REACT-GE: Multi-omics to identify biological pathways underlying severity of SARS-CoV-2 infection.

This COVID-19 Rapid Response award is jointly funded (50:50) between the Medical Research Council and the National Institute for Health Research. The figure displayed is the total award amount of the two funders combined, with each partner contributing equally towards the project. COVID-19 is a new infectious disease responsible for a global pandemic and presenting major knowledge gaps with respect to disease susceptibility, severity of infection and disease mechanisms. While most individuals infected with SARS-CoV-2 virus are asymptomatic or mildly affected, a minority require hospitalisation, need assisted ventilation and some progress to respiratory or other organ failure/death. The mechanisms for these differences in susceptibility and severity of disease are unknown, but are likely to encompass a combination of genetic susceptibility and gene-environment interactions that lead to downstream biochemical disturbances. We have assembled a multi-disciplinary international team of leading researchers to address these knowledge gaps by applying a multi-omics approach encompassing whole genome sequencing (WGS), proteomic, transcriptomic and metabolomic analyses to mild/asymptomatic cases. We will delineate biological pathways that are protective of or deleterious to the response to SARS-CoV-2 infection that may identify novel targets for treatment and ultimately prevention of the disease (e.g. vaccine response).
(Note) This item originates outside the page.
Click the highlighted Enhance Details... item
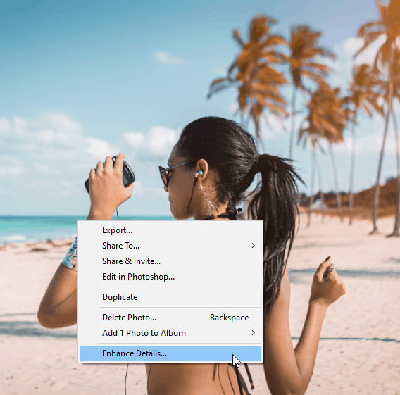Screen dimensions: 400x395 [x=170, y=353]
The partnership between REal-time Assessment of Community Transmission (REACT) and Genomics England (REACT-GE) brings together the DHSC-funded GenOMICC programme and the community-wide viral antigen and seroprevalence surveillance (REACT) platform identifying mild/asymptomatic SARS-CoV-2 positive people in the population. We propose that c.8000 mild/asymptomatic participants are recruited through the REACT study for which we will obtain a multi-omic resource to sit alongside WGS already funded, and thus enhance the biological richness and utility of the resource for drug target discovery. Specifically we propose to undertake a series of proteomics, transcriptomics and metabolomics analyses alongside WGS to provide an unparalleled resource for multiomic phenotyping and discovery.